#### Text excerpt ####

MINI SOUTHERN PECAN PIES



Mini Southern Pecan Pies image

These tasty, pecan-filled mini pies are great for the holidays or an easy, elegant dessert anytime. The use of light corn syrup lets the pecan goodness shine through, rather than overwhelming with sugary sweetness. Be careful when eating these - if you get some of the filling on your face, your tongue may beat you to death trying to get to it! Try serving warm with vanilla ice cream. Serve warm or cool and place in airtight containers up to 1 week.

Provided by Squankdog

Categories     Desserts     Nut Dessert Recipes     Pecan Dessert Recipes

Time 45m

Yield 18

Number Of Ingredients 9

1 ½ cups pecan halves
1 cup white sugar
3 eggs, beaten
½ cup light corn syrup
½ cup dark corn syrup
2 tablespoons butter, melted
1 teaspoon vanilla extract
¼ teaspoon salt
18 (3 inch) ready-to-bake pie shells

Steps:

  • Preheat oven to 350 degrees F (175 degrees C).

#### Stored records ####

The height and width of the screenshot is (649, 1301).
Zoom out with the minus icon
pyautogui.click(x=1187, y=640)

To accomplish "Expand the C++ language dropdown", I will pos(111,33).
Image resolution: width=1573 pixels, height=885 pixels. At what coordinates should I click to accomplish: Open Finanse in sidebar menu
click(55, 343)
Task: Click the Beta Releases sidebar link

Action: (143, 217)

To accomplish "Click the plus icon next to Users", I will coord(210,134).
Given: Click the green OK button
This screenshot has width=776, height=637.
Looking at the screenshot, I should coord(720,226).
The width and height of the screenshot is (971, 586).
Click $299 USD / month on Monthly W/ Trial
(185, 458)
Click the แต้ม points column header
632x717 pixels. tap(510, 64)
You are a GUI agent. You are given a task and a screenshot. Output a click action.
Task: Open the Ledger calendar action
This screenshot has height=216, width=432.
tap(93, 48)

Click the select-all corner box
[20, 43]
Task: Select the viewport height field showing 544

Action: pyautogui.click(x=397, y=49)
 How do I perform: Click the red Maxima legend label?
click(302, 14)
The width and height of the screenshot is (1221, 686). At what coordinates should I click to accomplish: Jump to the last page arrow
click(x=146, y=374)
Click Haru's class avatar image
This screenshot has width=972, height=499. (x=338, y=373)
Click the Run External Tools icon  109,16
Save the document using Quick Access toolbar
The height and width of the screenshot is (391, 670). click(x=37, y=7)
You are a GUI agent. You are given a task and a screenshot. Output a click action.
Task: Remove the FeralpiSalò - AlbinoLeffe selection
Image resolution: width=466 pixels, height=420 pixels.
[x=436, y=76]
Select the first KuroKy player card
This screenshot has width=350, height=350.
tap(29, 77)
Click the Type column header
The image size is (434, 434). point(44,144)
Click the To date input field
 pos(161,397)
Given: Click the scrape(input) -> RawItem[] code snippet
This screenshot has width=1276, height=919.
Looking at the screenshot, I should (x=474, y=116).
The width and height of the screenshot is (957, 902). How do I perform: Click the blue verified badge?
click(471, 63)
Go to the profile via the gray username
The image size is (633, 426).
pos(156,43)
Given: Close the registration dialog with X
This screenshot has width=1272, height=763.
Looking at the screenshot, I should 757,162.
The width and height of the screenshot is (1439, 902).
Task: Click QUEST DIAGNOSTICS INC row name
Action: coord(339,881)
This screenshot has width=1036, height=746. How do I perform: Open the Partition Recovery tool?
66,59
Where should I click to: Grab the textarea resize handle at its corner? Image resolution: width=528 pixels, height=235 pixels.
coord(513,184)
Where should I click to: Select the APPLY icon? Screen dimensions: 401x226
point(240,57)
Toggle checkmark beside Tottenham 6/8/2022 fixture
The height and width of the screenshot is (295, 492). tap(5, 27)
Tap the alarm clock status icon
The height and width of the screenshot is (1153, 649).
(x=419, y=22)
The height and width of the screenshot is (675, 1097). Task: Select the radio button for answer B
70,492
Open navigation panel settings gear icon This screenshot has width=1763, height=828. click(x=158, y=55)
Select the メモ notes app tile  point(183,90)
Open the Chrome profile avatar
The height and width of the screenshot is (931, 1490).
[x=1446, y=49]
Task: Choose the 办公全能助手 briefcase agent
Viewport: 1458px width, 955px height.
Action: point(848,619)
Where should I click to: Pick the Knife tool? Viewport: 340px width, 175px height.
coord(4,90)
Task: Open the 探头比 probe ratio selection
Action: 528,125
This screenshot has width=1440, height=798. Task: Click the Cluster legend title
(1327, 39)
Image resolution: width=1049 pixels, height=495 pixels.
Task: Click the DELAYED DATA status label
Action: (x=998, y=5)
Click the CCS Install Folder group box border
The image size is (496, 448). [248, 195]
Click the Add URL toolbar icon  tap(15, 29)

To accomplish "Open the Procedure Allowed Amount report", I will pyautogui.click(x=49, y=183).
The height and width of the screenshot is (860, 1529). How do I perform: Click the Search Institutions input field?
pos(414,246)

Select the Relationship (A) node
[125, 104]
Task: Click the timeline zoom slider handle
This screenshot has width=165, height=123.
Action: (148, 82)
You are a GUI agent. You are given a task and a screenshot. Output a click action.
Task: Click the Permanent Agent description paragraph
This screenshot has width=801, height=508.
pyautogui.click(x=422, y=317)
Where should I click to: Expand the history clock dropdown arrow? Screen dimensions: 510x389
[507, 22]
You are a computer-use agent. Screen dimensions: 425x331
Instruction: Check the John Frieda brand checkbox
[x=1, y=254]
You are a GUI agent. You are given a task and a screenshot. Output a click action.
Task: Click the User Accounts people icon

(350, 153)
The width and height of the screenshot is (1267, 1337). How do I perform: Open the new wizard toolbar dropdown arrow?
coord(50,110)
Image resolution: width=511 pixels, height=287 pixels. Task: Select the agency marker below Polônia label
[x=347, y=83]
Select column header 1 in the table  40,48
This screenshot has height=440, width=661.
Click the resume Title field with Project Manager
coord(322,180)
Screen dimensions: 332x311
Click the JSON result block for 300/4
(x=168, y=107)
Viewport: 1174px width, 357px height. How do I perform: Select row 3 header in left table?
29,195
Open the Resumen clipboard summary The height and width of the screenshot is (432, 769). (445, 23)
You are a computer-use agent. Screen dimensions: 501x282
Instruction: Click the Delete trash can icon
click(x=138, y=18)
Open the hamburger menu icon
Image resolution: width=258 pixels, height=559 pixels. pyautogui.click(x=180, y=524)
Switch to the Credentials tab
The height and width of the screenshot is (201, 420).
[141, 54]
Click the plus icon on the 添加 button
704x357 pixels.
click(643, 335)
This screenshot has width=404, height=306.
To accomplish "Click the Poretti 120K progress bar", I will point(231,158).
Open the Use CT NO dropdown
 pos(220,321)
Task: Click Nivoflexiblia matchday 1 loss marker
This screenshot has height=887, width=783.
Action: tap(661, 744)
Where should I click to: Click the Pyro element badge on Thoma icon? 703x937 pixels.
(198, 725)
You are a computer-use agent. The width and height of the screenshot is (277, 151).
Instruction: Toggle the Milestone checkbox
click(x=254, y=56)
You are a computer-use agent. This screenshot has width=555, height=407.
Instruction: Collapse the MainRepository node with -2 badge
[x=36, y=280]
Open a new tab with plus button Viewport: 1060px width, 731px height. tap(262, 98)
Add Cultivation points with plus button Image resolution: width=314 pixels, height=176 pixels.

####

▶ _Exercise set_:
#1 Answer these questions using the pecan pie recipe:
(a) How long does the recipe take?
(b) How much butter does it call for?
(c) To what temperature should the oven be preheated?
#2 Copy the part of the pecan pie recipe starting with "Mini Southern Pecan Pies image" and going on through "up to 1 week.".

▶ _Responses to the tasks_:
#1
(a) 45 minutes
(b) 2 tablespoons, melted
(c) 350 degrees F (175 degrees C)

#2
Mini Southern Pecan Pies image

These tasty, pecan-filled mini pies are great for the holidays or an easy, elegant dessert anytime. The use of light corn syrup lets the pecan goodness shine through, rather than overwhelming with sugary sweetness. Be careful when eating these - if you get some of the filling on your face, your tongue may beat you to death trying to get to it! Try serving warm with vanilla ice cream. Serve warm or cool and place in airtight containers up to 1 week.